── ПРЕДОСТАВЛЕННЫЙ ОТРЫВОК ──

На пике славы — он же пик мильона терзаний от родной власти и Отечества — Пастернак звал Ивинскую уйти «из этой жизни, хватит уже…»

За семь десятков лет Борис Леонидыч, когда сгущались тучи — или казалось, что сгущаются, — много раз приходил к этой спасительной мысли.

А по дороге переделкинской почтальонша несла уже бандероли. Уже пел свою радость — «Возвращаюсь я с пачкою писем / В дом, где волю я радости дам», — уже пел себя, географически и социально-политически, недавний кандидат в убийцы писателя Бориса Пастернака:

Горы, страны, границы, озера,

Перешейки и материки,

Обсужденья, отчеты, обзоры,

Дети, юноши и старики.

……………………

Ну, а вы, собиратели марок!

За один мимолетный прием!

О, какой бы достался подарок

Вам на бедственном месте моем!

Полвека назад, в России еще с чертой оседлости, Борис Пастернак то оплакивал, то корил себя:

Ни зги не видать, а ведь это посад,

Может быть, в городе, в Замоскворечьи,

В Замостьи, и прочая…

Метался, стучался во все ворота…

Я тоже какой-то… я сбился с дороги: —

Не тот это город, и полночь не та.

После Октября, уже на втором его десятке, когда евреям, говорят, было полное раздолье на Руси, когда, говорят, сделались чуть не полными хозяевами, вставал перед Борис Леонидычем призрак погрома:

Все в крестиках двери, как в Варфоломееву

Ночь…

Заваливай окна и рамы заклеивай…

Под праздник отправятся к праотцам внуки.

Ночь Варфоломеева. За город, за город!

Всю жизнь томило его: «Не тот это город, и полночь не та»! В родню чужую втерся!

А нынче весь мир — горы, страны, материки! — у ног его. Нынче все обсужденья, все обзоры, все отчеты человечества — о нем, о Живаго-Пастернаке.

И вот возникает вопрос: понимал или не понимал Пастернак, что делается на белом свете? Он жаждал славы — она пришла к нему. Он мечтал о венце — на него возложили венец. Люди. Но разве люди говорят правду? Помните: «Что делает честный человек, когда говорит только правду?.. Его правда отстает, она обманывает», ибо человек во власти инстинкта. «Только искусство не поступает в распоряженье инстинкта», только искусство знает правду.

Венец Пастернаку был от людей — с их правдой, которая отстает и обманывает, с их инстинктом, который сам есть ложь.

Последние его слова были: «Что-то я глохну. И туман какой-то перед глазами. Но ведь это пройдет? Не забудьте завтра открыть окно…»

───
── ИСХОДНЫЕ ДАННЫЕ ──

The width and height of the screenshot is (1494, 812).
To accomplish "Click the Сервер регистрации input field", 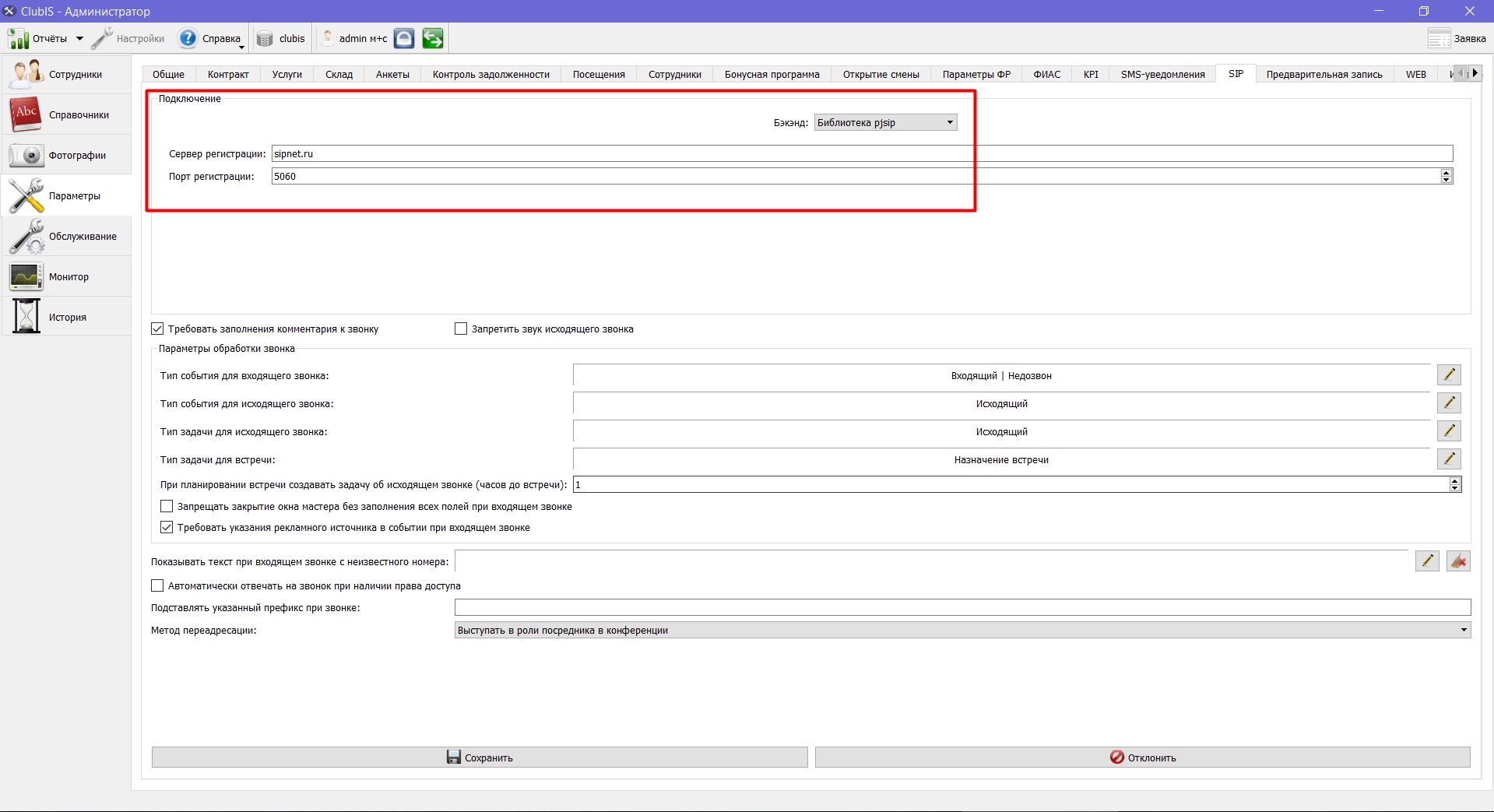I will 862,153.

───

▶ _ЗАДАНИЯ_:
1. Выпишите, пожалуйста, из отрывка о Пастернаке фрагмент, начиная со слов «Все в крестиках» и заканчивая словами «родню чужую втерся!».
2. Что, согласно отрывку о Пастернаке, он в своих последних словах просил не забыть сделать завтра?

▶ _ОЖИДАЕМЫЕ ОТВЕТЫ_:
1.
Все в крестиках двери, как в Варфоломееву

Ночь…

Заваливай окна и рамы заклеивай…

Под праздник отправятся к праотцам внуки.

Ночь Варфоломеева. За город, за город!

Всю жизнь томило его: «Не тот это город, и полночь не та»! В родню чужую втерся!

2. Открыть окно.